Geron has presented new data showing that oligodendrocyte progenitor cells (OPCs) derived from human embryonic stem cells (hESCs), when transplanted into a rodent model of cervical spinal cord injury, reduced tissue damage within the lesion and improved recovery of locomotor function.
These data provide preclinical proof-of-concept for the use of GRNOPC1, Geron’s hESC-derived oligodendrocyte progenitor product, in patients with cervical spinal cord injuries.
The company said that the study, conducted in a cervical model of spinal cord injury, has demonstrated that injection of hESC-derived OPCs into the site of injury improved locomotor function with evidence of remyelination of nerve fibers.
The cervical injury model used in the study induced widespread tissue loss resulting in a cavity in the spinal cord. In contrast, there was no cavity in the spinal cord of the rodents that had been injected with hESC-derived OPCs seven days after injury, and the transplant area contained human oligodendrocytes.
These data provide in-vivo evidence that hESC-derived OPCs may protect the spinal cord from tissue damage induced by injury in addition to having a remyelinating function.
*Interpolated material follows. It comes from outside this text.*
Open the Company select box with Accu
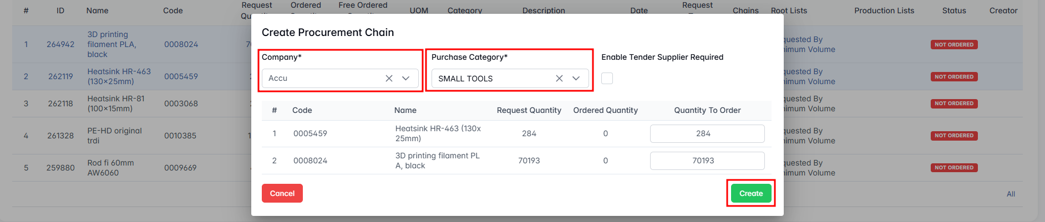This screenshot has height=222, width=1045. (322, 79)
Along with these observations, a decrease in genes associated with tissue damage and inflammation suggestive of a mechanism in which hESC-OPCs are exerting their tissue-sparing effect was noted.
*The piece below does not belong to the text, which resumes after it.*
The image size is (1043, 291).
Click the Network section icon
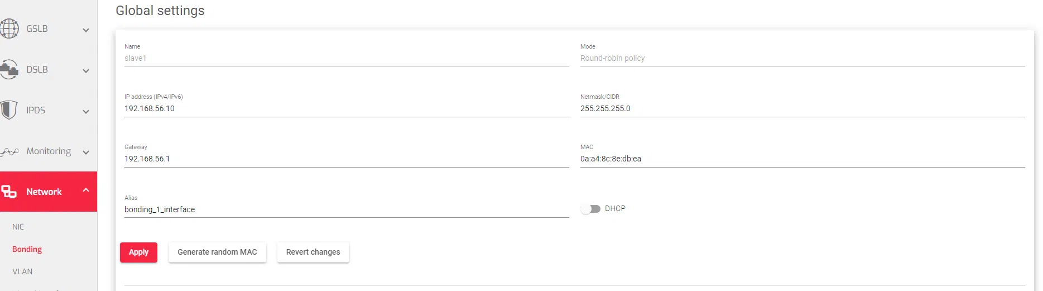(x=9, y=192)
Critically, the preservation of motor neurons within the spinal cord was shown to correlate with functional recovery. In the cervical injury model forelimb function was compromised. The animals that had received hESC-OPCs showed significantly greater improvement in forelimb stride length and range of motion compared to untreated controls.
Thomas Okarma, president and chief executive officer of Geron, said: “These preclinical studies demonstrate that transplantation of hESC-derived OPCs resulted in sparing of spinal cord tissue in the cervical lesion site. This sparing starts very soon after injection and importantly, results in the preservation of motor neurons which is correlated to recovery of forelimb movement. Our own IND-enabling safety and efficacy studies with GRNOPC1 in a cervical injury model are ongoing and will be submitted to the FDA upon completion.”